| WORKING DATA |
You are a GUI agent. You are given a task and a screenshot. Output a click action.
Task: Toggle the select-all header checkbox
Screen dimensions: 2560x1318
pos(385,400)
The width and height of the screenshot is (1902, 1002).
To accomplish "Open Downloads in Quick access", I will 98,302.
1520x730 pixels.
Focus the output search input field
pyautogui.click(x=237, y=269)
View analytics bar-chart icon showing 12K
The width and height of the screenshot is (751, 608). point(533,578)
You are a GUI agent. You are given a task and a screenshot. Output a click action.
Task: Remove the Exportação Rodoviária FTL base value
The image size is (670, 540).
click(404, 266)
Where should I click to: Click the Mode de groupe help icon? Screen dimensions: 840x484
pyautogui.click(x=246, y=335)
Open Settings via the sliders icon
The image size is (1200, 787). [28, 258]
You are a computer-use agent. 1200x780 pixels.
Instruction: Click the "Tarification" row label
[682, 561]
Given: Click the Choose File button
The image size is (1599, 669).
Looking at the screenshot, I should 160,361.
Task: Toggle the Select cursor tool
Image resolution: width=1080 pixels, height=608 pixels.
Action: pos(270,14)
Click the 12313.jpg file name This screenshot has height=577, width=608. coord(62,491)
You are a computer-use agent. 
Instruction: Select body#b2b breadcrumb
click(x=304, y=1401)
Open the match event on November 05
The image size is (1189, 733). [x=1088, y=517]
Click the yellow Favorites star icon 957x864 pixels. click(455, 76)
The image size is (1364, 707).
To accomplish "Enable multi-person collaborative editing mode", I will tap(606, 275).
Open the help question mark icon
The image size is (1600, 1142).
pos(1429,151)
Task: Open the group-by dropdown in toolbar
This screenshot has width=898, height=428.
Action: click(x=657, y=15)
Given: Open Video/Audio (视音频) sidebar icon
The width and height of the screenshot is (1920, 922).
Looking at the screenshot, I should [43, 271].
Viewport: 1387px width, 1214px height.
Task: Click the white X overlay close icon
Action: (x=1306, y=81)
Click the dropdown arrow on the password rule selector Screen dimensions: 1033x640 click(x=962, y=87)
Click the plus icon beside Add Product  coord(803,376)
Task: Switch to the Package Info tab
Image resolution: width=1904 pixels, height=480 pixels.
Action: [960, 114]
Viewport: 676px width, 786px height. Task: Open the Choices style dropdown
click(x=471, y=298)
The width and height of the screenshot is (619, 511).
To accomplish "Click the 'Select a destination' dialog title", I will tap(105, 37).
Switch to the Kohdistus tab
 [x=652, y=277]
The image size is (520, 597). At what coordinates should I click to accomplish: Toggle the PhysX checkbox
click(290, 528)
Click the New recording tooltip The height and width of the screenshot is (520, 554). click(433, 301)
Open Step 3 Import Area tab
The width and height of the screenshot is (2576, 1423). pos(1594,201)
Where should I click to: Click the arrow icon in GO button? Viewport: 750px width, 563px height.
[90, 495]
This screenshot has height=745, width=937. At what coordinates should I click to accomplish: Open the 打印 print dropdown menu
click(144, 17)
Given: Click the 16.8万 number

| GIVEN PROBLEM |
Please edit the items from the line containing "Given: Open Video/Audio (视音频) sidebar icon" through the line containing "[x=652, y=277]", replacing "Package Info" with "Package Details" and keeping everything else the same. Give back only those lines.

| EXERCISE ANSWER |
Given: Open Video/Audio (视音频) sidebar icon
The width and height of the screenshot is (1920, 922).
Looking at the screenshot, I should [43, 271].
Viewport: 1387px width, 1214px height.
Task: Click the white X overlay close icon
Action: (x=1306, y=81)
Click the dropdown arrow on the password rule selector Screen dimensions: 1033x640 click(x=962, y=87)
Click the plus icon beside Add Product  coord(803,376)
Task: Switch to the Package Details tab
Image resolution: width=1904 pixels, height=480 pixels.
Action: [960, 114]
Viewport: 676px width, 786px height. Task: Open the Choices style dropdown
click(x=471, y=298)
The width and height of the screenshot is (619, 511).
To accomplish "Click the 'Select a destination' dialog title", I will tap(105, 37).
Switch to the Kohdistus tab
 [x=652, y=277]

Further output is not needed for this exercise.